Ainsi, dans une espèce où une salariée a exprimé une situation de souffrance, puis fait l’objet d’arrêts de travail avant d’être déclarée inapte par le médecin du travail, les juges du fond ont considéré que les courriers ainsi que le départ concomitant de membres de l’équipe constituaient « des éléments objectifs qui permettaient de diagnostiquer un risque. »
Certes, dans cette affaire l’employeur n’a pas réagi du tout, et la salariée a fini par être déclarée inapte. Les juges du fond lient son inaptitude aux conditions de travail en s’appuyant sur l’avis du médecin qui déclare qu’un reclassement est possible « sur un autre site », la rupture du contrat de travail est donc prononcée aux torts de l’employeur ( Cour d’appel d’Aix-en-Provence , du 12 novembre 2015 confirmée par Cass. soc. 8 juin 2017 n°16- 10.458).
De la même manière, l’employeur qui a laissé sur une très longue période se développer au sein de son établissement des manifestations racistes à l’encontre d’un salarié doit être également condamné sur le fondement de son obligation de sécurité (CA Montpellier 9 décembre 2009 n°09-2316).

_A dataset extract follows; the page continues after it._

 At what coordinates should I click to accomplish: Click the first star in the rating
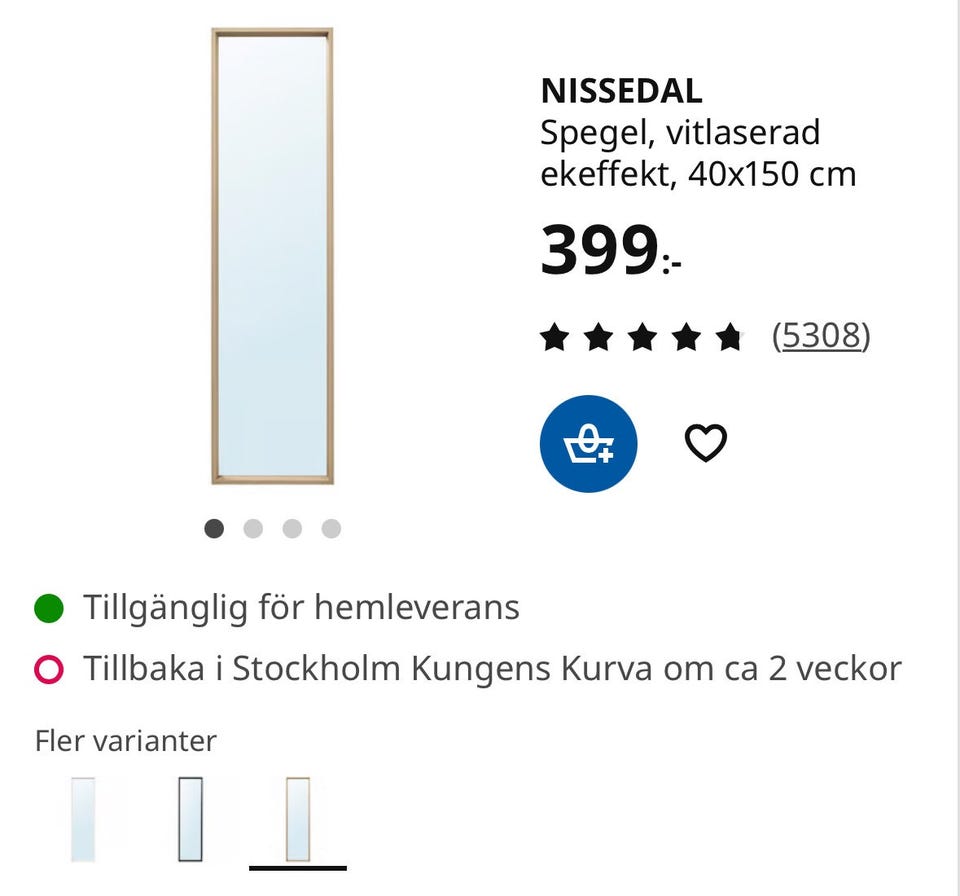point(556,336)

En cas de mésentente entre collègues, ce dernier doit également intervenir es qualité de « médiateur impartial ».
Les mesures attendues de l’employeur doivent être menées jusqu’à la résolution du conflit, où il lui faudra apporter la preuve de l’impossibilité de cette résolution, en partie en raison de l’attitude des protagonistes.
Ainsi, dans un arrêt du 17 octobre 2012 (n°11-18.208) la Cour relève que les juges du fond, qui n’ont pas constaté que la salariée était responsable du conflit qui s’était instauré avec sa supérieur hiérarchique, ont justifié la prise d’acte de rupture au torts de l’employeur qui a laissé perduré un conflit sans lui apporter de solution. Pourtant en l’espèce, l’employeur avait reçu la salariée plusieurs fois, avait invité l’inspecteur du travail à se rendre sur place afin de procéder aux constatations utiles, avait convoqué le CHSCT en réunion extraordinaire afin de mettre fin au conflit…mesures jugées insuffisantes car ne permettant pas de trouver une réelle solution au problème conflictuel.

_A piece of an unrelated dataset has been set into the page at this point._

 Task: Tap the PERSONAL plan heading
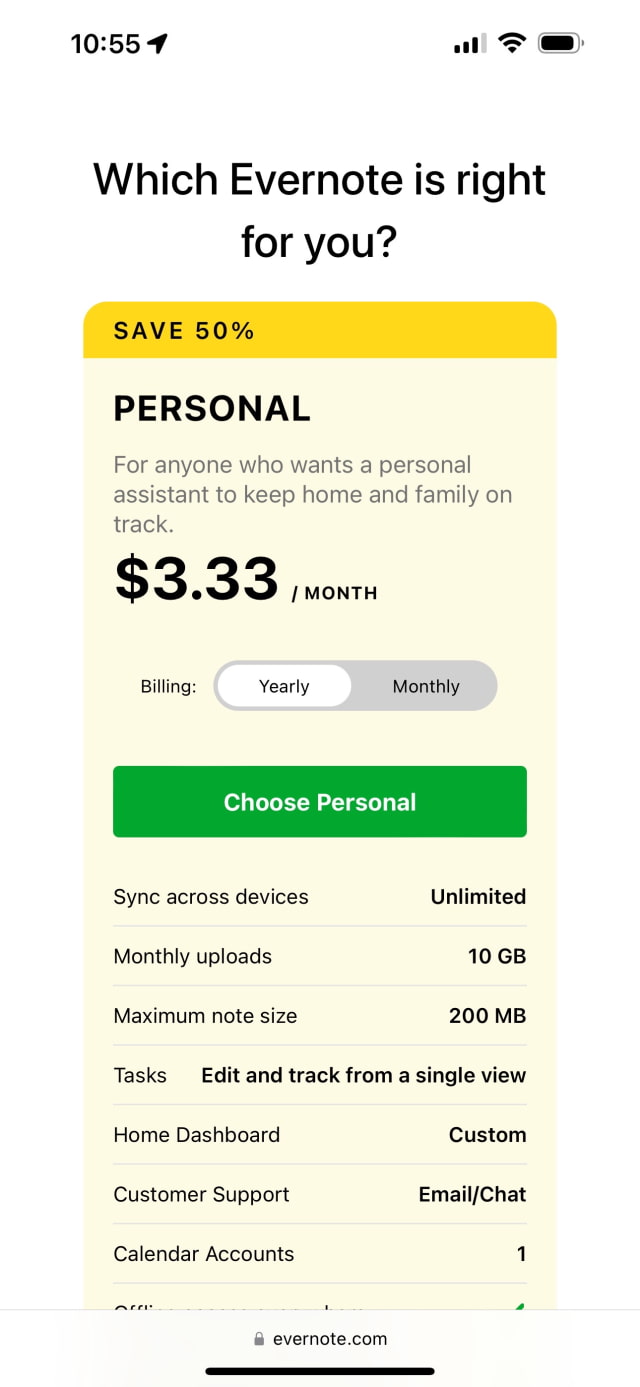coord(212,409)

Dès lors, organiser une réunion de l’équipe de travail, proposer des modifications d’organisation du travail, ne suffira pas si le conflit persiste entre les salariés. La mesure est alors considérée insuffisante, et l’employeur devra porter la responsabilité de la rupture du contrat de travail du salarié en demandant la résolution sur le fondement de la violation de l’obligation de sécurité : « l’employeur n’avait pas pris toutes les mesures utiles pour régler avec impartialité par sa médiation, le conflit persistant qui opposait les salariées… ». En bref, il aurait fallu séparer géographiquement les protagonistes (Cass. soc. 22 juin 2017 n°16-15.507).